Transportasimedia.com| Ketergantungan Indonesia terhadap impor bahan bakar pesawat atau avtur dinilai masih sangat tinggi. Kondisi ini membuat industri penerbangan nasional rentan terhadap dinamika geopolitik global, termasuk konflik di kawasan Timur Tengah yang kerap memengaruhi stabilitas pasokan energi dunia.
Menteri Perhubungan Dudy Purwagandhi menyebut gejolak politik di kawasan tersebut, termasuk peran negara produsen energi seperti Iran, berpotensi memberi tekanan terhadap ketersediaan dan harga avtur di pasar internasional.
Dudy menjelaskan avtur merupakan salah satu komponen biaya terbesar dalam struktur operasional maskapai penerbangan. Fluktuasi harga energi global membuat biaya operasional maskapai sangat sensitif terhadap perubahan pasar.
Kendati demikian, Dudy memastikan bahwa pemerintah masih memiliki cadangan bahan bakar pesawat yang cukup hingga periode Lebaran tahun ini.
“Alhamdulillah, sampai Lebaran nanti cadangan avtur kita masih cukup,” ujar Dudy, dikutip Minggu (8/3/2026).
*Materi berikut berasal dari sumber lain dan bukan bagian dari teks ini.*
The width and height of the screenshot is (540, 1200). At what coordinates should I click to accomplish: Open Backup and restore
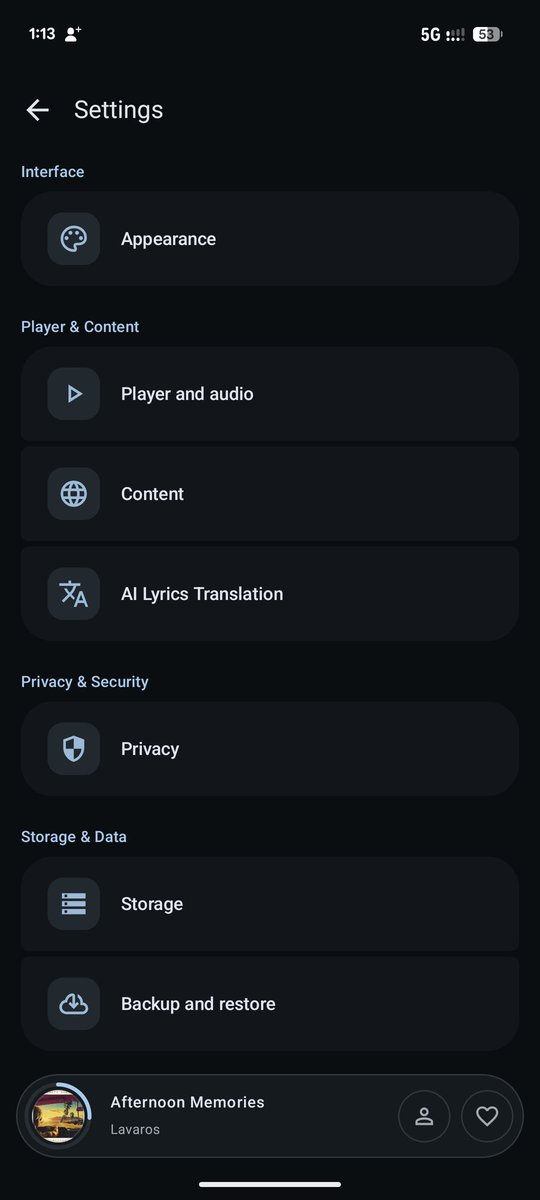pyautogui.click(x=270, y=1004)
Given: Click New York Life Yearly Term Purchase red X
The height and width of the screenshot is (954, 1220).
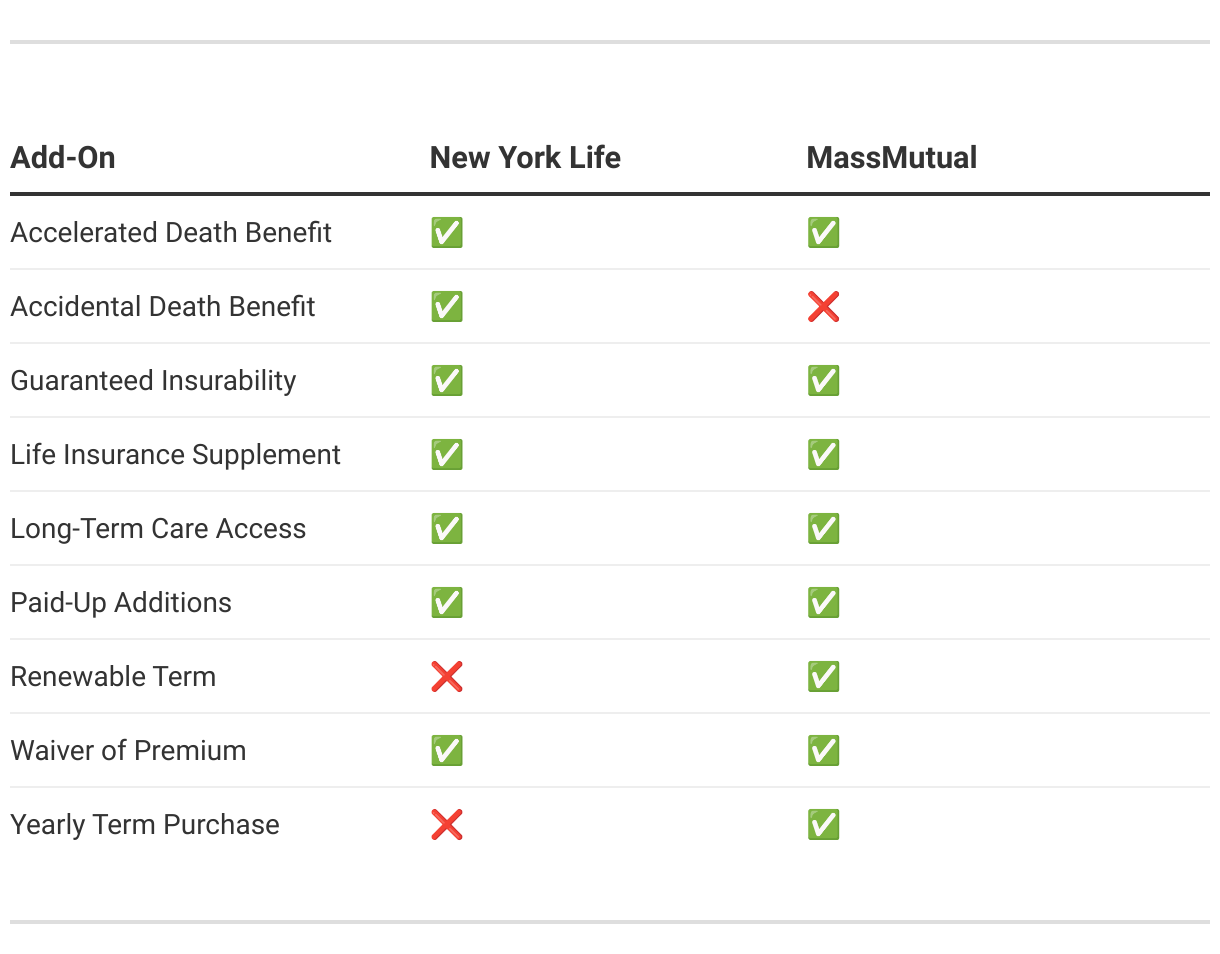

Dalam struktur biaya maskapai, avtur menyumbang sekitar 27,6 persen dari total pengeluaran operasional. Besarnya porsi tersebut membuat industri penerbangan sangat bergantung pada stabilitas harga energi dunia. Selain avtur, biaya perawatan pesawat juga menjadi komponen besar yang menyerap sekitar 20 persen dari total biaya operasional maskapai.
Beban biaya tersebut semakin berat karena sebagian besar suku cadang pesawat masih harus diimpor dari luar negeri. Ketergantungan pada rantai pasok global membuat sektor penerbangan nasional rentan terhadap gangguan distribusi maupun kenaikan harga akibat konflik internasional.
Karena itu, pemerintah menilai Indonesia perlu memperkuat ketahanan energi sekaligus mendorong kemandirian dalam penyediaan kebutuhan strategis, termasuk bahan bakar penerbangan. Upaya tersebut diharapkan dapat mengurangi ketergantungan terhadap pihak luar dan menekan potensi kenaikan harga tiket pesawat bagi masyarakat.
Pemerintah bersama jajaran kementerian saat ini tengah merumuskan langkah jangka panjang untuk memperkuat ketahanan energi nasional. Pengalaman menghadapi ketidakpastian geopolitik global menjadi pelajaran penting agar sektor transportasi, khususnya penerbangan, tidak mudah terdampak oleh dinamika konflik internasional di masa mendatang.